During the normal course of the Company's overburden removal activities
the Company performs on-going reclamation activities. As overburden is removed
from a pit, it is hauled to a previously mined pit and used to refill the older
site. This process allows the Company to continuously reclaim older pits and
dispose of overburden simultaneously, therefore minimizing the liability for the
reclamation function.

Additionally, it is Oil-Dri's policy to capitalize the purchase cost of
land and mineral rights, including associated legal fees, survey fees and real
estate fees. The cost of obtaining mineral patents, including legal fees and
drilling expenses, are also capitalized. Development costs of determining the
nature and amount of mineral reserves and any prepaid royalties that are
offsetable against future royalties due upon extraction of the mineral are also
capitalized.
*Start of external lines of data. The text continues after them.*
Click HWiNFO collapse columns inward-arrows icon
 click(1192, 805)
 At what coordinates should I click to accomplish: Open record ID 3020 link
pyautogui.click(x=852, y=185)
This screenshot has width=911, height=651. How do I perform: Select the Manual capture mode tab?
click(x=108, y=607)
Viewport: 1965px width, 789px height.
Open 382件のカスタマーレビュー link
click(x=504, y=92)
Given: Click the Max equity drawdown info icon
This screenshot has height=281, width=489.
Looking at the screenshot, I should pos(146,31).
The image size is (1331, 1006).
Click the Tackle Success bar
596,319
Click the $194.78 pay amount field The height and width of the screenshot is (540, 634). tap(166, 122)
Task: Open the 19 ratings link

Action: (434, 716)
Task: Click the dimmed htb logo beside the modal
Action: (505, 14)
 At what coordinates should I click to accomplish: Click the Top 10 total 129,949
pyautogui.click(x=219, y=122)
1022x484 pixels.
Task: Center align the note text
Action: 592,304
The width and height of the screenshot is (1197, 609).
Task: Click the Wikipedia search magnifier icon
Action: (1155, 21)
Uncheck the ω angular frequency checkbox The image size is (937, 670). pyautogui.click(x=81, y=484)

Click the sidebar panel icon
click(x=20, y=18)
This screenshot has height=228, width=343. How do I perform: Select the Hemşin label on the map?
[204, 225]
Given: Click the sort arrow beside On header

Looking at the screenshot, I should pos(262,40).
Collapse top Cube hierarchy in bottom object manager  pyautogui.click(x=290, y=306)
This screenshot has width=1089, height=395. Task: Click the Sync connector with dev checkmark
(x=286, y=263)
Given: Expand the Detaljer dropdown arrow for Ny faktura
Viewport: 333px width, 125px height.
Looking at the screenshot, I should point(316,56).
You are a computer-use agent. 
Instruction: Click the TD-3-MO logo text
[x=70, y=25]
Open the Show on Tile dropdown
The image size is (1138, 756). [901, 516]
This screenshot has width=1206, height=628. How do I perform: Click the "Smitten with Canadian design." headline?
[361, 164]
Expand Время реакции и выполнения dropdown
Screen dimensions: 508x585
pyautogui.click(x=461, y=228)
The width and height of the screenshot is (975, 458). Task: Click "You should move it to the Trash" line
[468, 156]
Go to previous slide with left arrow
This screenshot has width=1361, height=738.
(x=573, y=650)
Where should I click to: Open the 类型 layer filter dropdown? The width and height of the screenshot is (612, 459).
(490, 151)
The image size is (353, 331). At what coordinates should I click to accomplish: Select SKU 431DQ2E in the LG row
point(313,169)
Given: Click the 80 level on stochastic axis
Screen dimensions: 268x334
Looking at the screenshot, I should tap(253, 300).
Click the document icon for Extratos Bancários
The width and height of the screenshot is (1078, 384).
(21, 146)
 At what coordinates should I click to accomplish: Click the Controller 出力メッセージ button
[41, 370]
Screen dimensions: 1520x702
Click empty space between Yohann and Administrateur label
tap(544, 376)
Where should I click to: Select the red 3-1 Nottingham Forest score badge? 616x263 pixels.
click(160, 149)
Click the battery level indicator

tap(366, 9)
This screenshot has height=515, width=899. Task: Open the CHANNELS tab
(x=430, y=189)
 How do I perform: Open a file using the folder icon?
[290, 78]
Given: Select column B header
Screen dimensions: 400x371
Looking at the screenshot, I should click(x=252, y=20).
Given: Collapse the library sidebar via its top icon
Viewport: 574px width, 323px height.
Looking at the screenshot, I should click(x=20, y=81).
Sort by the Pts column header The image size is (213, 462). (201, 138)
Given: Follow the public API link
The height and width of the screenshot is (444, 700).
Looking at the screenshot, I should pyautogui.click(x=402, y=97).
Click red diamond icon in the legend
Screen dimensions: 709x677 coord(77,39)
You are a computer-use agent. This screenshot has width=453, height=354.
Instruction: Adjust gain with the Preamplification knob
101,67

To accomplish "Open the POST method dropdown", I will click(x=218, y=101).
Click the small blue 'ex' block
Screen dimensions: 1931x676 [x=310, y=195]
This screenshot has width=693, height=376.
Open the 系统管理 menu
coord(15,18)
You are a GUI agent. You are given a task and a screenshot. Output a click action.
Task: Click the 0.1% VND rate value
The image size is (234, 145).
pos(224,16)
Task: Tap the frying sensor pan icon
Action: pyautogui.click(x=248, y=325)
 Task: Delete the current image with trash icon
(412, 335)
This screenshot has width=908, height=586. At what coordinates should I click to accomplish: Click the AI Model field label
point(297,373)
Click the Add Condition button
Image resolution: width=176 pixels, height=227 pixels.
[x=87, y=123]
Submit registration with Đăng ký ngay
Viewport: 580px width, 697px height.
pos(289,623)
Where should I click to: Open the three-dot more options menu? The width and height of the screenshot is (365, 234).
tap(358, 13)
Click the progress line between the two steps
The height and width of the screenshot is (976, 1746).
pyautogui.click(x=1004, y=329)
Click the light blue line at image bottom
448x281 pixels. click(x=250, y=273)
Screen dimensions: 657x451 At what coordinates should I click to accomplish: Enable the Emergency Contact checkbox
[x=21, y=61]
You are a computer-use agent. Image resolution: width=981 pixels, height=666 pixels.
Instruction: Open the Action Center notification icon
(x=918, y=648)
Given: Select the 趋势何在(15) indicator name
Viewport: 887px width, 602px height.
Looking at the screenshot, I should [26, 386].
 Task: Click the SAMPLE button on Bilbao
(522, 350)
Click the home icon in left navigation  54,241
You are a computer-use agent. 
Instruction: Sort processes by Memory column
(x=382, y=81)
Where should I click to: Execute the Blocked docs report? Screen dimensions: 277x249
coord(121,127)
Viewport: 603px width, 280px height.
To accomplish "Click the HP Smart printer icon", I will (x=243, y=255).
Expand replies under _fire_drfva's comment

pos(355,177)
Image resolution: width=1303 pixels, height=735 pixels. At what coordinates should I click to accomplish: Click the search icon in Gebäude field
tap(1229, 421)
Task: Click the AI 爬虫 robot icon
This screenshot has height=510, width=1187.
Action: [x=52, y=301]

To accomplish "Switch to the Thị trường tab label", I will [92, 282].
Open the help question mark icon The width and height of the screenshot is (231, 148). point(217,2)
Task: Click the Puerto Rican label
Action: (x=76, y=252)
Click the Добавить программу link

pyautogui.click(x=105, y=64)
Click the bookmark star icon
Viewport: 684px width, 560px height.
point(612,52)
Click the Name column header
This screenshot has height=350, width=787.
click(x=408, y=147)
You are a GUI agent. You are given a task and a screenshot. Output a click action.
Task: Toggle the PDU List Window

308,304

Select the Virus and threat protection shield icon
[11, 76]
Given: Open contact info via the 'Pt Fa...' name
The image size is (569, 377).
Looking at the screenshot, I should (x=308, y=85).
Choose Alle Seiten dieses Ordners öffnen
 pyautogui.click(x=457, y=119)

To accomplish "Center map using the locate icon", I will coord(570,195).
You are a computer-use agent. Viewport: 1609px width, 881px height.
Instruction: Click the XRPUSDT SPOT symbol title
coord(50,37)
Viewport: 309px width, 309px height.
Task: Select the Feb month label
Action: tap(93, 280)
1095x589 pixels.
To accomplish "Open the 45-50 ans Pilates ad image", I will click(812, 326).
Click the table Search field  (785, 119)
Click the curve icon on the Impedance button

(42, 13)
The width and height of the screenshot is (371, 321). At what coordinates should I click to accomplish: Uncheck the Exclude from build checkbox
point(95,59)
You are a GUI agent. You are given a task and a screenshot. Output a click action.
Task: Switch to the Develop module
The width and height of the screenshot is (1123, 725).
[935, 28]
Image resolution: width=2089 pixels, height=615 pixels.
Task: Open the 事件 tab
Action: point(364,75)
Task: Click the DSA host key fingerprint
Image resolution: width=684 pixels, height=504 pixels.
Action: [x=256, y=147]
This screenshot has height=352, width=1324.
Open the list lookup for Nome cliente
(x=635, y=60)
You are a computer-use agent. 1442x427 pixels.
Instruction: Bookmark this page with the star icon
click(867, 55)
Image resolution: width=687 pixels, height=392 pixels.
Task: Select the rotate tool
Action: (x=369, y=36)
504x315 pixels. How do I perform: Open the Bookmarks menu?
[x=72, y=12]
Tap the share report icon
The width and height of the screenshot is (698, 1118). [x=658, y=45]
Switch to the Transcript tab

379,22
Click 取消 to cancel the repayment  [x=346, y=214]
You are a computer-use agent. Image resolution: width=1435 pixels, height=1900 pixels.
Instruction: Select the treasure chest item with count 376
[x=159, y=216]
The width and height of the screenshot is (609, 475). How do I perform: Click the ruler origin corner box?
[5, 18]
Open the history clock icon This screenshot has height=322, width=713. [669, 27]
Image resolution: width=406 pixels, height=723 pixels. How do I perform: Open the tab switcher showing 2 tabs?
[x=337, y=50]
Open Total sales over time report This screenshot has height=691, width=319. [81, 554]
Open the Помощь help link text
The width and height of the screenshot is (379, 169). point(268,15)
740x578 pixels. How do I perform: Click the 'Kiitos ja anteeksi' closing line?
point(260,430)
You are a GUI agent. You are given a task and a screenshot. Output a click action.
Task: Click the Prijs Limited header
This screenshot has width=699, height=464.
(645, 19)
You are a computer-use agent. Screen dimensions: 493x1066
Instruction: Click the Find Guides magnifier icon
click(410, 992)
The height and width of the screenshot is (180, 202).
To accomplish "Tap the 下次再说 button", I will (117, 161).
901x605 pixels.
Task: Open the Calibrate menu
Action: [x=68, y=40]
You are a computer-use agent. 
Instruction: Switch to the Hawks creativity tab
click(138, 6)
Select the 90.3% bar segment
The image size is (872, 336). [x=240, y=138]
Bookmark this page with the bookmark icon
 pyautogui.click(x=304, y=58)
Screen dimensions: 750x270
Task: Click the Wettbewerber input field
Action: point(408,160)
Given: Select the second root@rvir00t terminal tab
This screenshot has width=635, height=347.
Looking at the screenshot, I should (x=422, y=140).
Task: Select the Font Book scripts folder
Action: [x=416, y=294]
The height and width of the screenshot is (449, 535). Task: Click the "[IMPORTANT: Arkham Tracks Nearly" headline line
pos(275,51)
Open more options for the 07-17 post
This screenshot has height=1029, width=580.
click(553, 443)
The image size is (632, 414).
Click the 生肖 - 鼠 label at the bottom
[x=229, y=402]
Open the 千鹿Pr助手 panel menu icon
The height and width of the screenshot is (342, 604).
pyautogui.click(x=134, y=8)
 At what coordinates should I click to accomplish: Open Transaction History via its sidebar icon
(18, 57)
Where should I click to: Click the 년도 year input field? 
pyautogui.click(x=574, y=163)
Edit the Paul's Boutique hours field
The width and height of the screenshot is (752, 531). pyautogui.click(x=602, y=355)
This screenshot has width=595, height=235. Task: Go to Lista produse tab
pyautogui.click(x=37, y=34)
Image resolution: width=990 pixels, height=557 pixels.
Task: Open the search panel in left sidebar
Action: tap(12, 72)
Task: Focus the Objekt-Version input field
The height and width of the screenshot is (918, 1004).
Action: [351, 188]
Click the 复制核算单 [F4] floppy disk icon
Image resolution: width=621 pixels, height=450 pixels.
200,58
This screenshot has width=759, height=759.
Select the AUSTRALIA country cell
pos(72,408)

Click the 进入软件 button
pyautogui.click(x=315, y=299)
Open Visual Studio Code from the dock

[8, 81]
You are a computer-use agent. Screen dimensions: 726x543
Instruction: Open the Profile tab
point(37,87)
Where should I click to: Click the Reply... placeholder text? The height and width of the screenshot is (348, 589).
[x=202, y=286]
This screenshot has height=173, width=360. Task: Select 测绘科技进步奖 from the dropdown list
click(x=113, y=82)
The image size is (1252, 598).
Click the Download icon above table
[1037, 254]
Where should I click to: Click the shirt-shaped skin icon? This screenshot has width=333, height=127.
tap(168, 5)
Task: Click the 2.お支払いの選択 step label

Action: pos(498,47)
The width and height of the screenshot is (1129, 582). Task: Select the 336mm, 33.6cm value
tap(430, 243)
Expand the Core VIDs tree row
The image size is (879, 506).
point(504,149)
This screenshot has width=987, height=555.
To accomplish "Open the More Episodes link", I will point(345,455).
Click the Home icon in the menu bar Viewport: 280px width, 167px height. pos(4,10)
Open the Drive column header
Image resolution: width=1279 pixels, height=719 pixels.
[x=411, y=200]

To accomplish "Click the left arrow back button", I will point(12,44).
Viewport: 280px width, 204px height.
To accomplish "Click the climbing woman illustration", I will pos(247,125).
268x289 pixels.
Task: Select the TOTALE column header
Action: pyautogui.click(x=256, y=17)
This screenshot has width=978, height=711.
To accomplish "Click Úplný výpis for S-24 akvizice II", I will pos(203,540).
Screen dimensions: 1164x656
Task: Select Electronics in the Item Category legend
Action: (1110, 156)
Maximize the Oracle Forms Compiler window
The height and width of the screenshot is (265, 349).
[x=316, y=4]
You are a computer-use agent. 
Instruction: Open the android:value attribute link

All exploration related costs are expensed as incurred.

Concentration of Credit Risk

Financial instruments, which potentially subject the Company to
concentrations of credit risk, consist principally of cash investments and
accounts receivable. The Company places its cash investments in
government-backed instruments, both foreign and domestic, and with other quality
institutions. Concentrations of credit risk with respect to accounts receivable
are subject to the financial condition of certain major customers, principally
the customer referred to in Note 3. The Company generally does not require
collateral to secure customer receivables.

Property, Plant and Equipment

Property, plant and equipment expenditures are generally depreciated
using the straight-line method over their estimated useful lives which are
listed below. Major improvements and betterments are capitalized while
maintenance and repairs that do not extend the useful life of the applicable
assets are expensed as incurred.



YEARS
-----

Buildings and leasehold improvements............................ 5-30
Machinery and equipment......................................... 2-20
Office furniture and equipment.................................. 2-10
Vehicles........................................................ 2-8


31



NOTE 1 - SUMMARY OF SIGNIFICANT ACCOUNTING POLICIES (CONTINUED)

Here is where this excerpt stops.